# [Assignment]
Using the entries below, restate word for word only the lines from the one with "Task: Open the" to the final line, leaving the pictures out.

Dataset entries:
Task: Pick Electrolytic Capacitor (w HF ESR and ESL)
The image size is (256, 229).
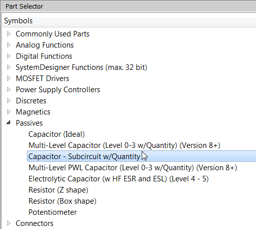Action: pyautogui.click(x=118, y=179)
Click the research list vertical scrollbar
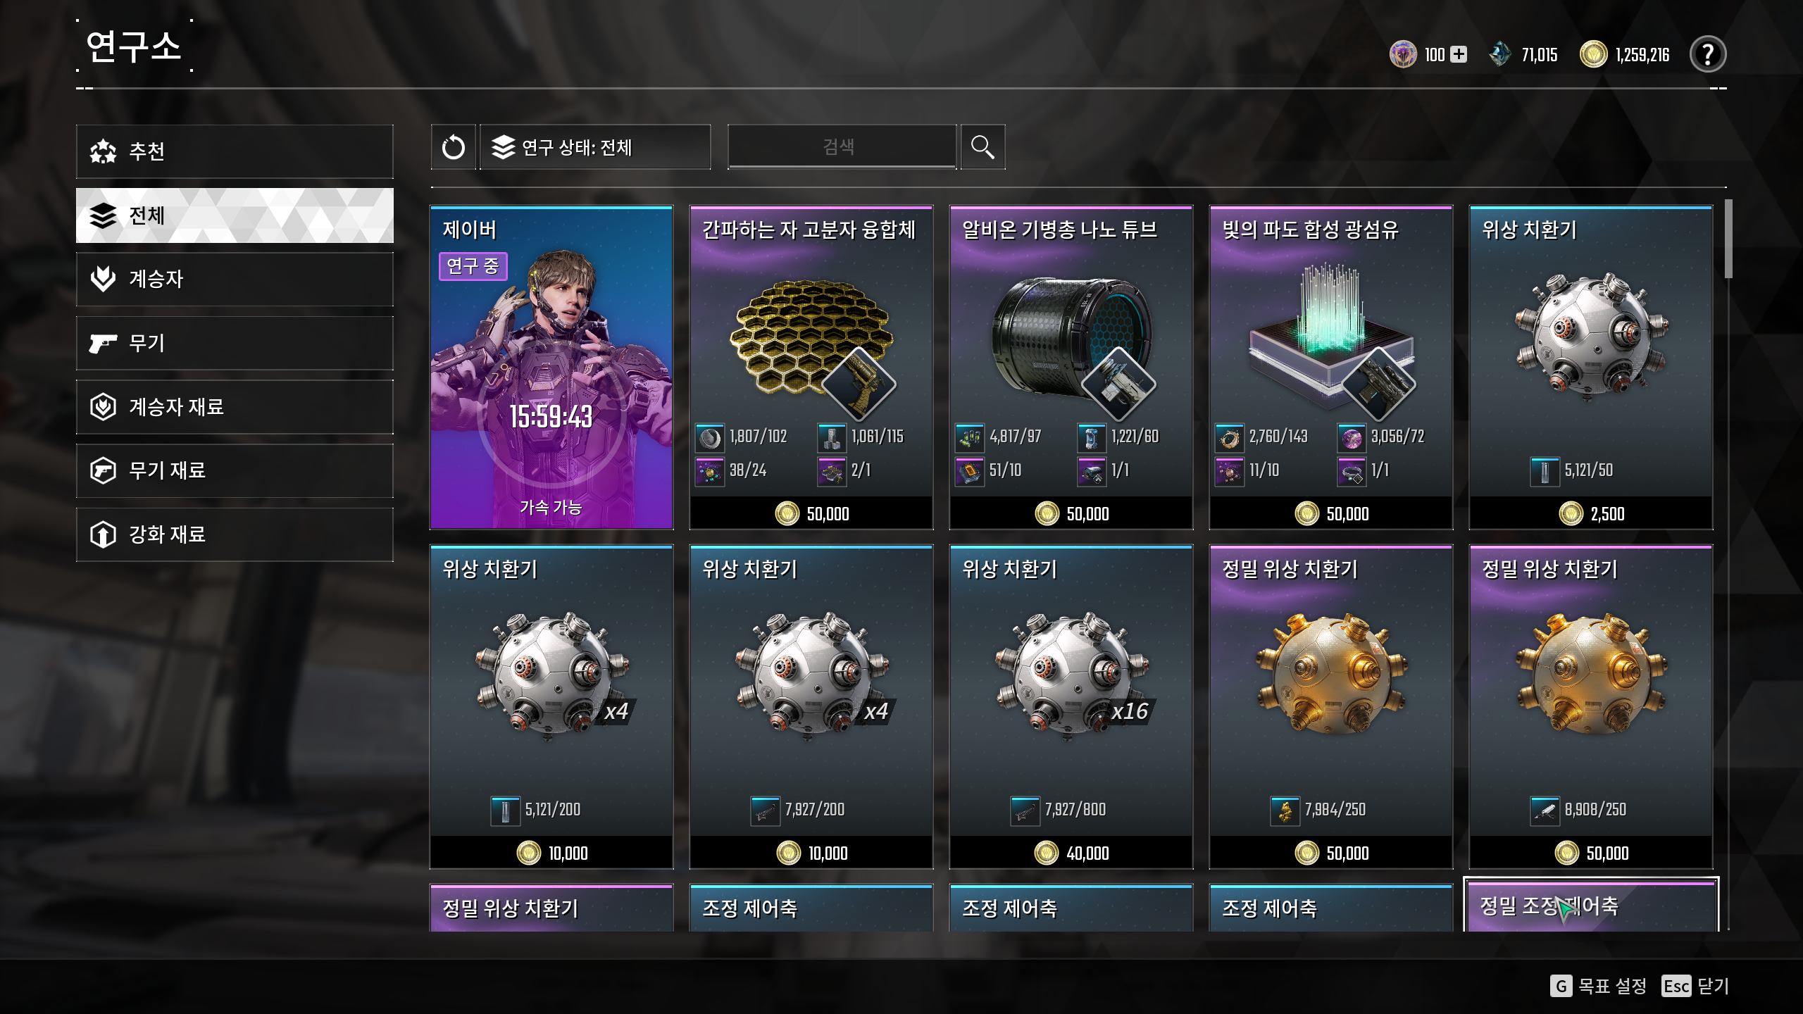 pos(1728,239)
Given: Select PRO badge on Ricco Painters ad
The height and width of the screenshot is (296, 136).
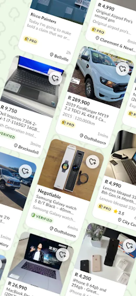Looking at the screenshot, I should 31,40.
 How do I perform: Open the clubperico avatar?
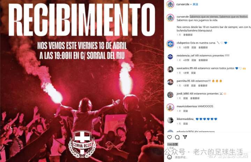(170, 44)
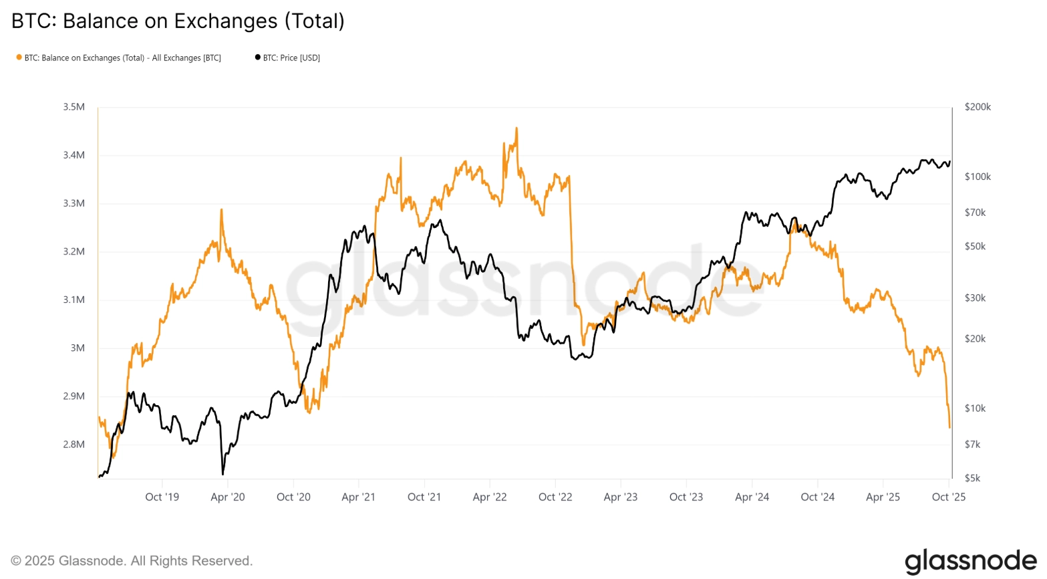This screenshot has width=1047, height=579.
Task: Click the chart title 'BTC: Balance on Exchanges (Total)'
Action: [x=178, y=21]
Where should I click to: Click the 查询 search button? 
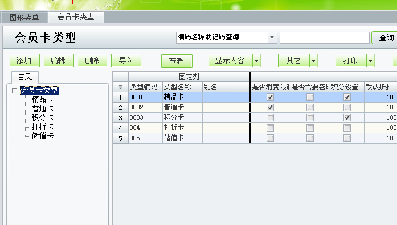pos(386,38)
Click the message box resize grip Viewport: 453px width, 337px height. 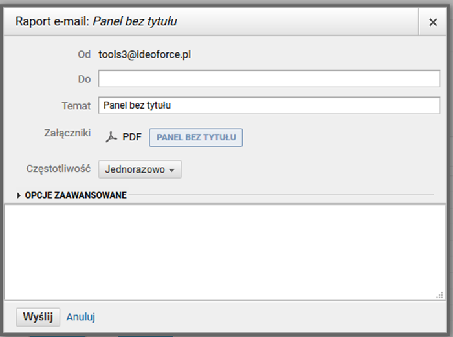[439, 296]
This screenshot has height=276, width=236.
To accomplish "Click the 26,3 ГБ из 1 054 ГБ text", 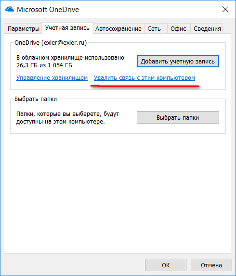I will [44, 65].
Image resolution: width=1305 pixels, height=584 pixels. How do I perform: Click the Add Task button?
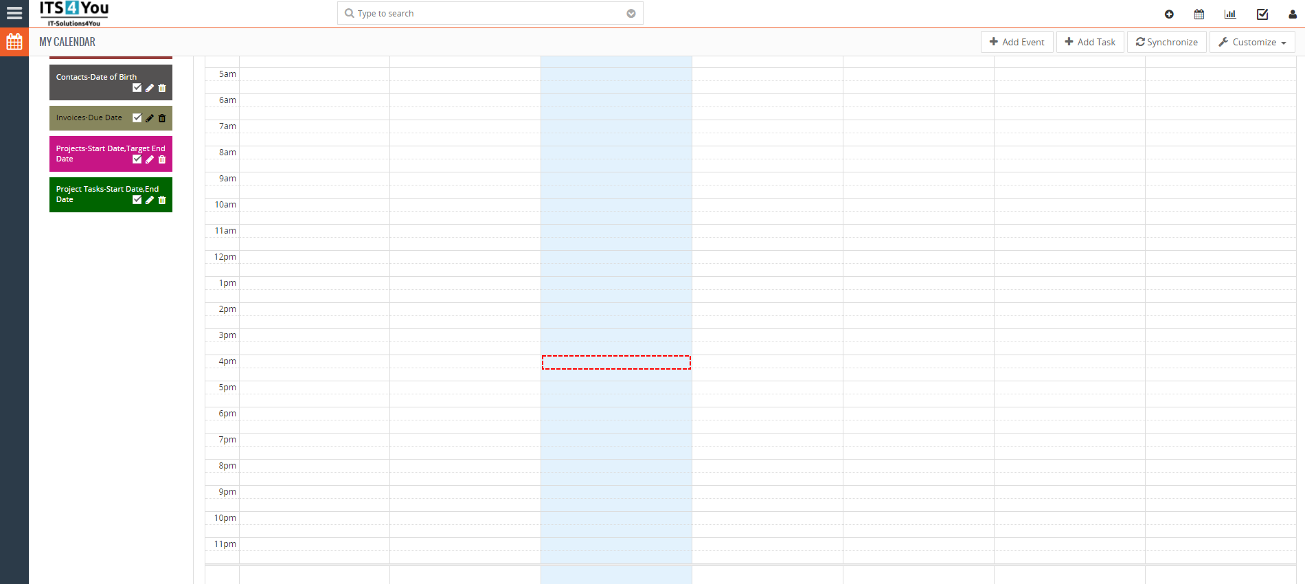click(1090, 42)
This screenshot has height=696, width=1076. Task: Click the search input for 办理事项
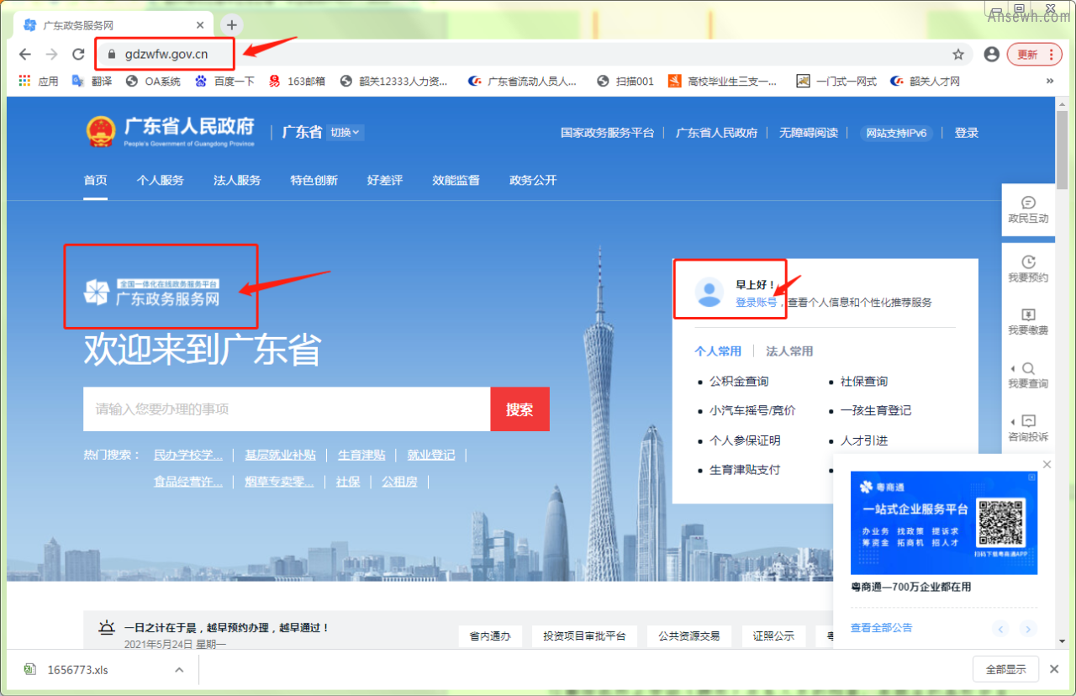[286, 409]
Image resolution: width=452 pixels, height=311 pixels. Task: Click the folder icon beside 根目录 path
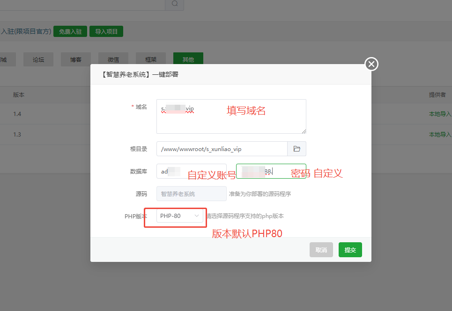pyautogui.click(x=296, y=149)
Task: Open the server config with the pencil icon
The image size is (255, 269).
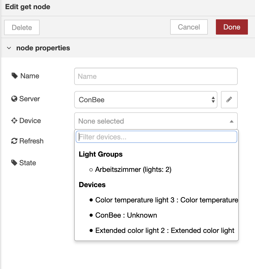Action: coord(229,100)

# [Output of the task]
Task: Open the server config with the pencil icon
The image size is (255, 269).
Action: coord(229,100)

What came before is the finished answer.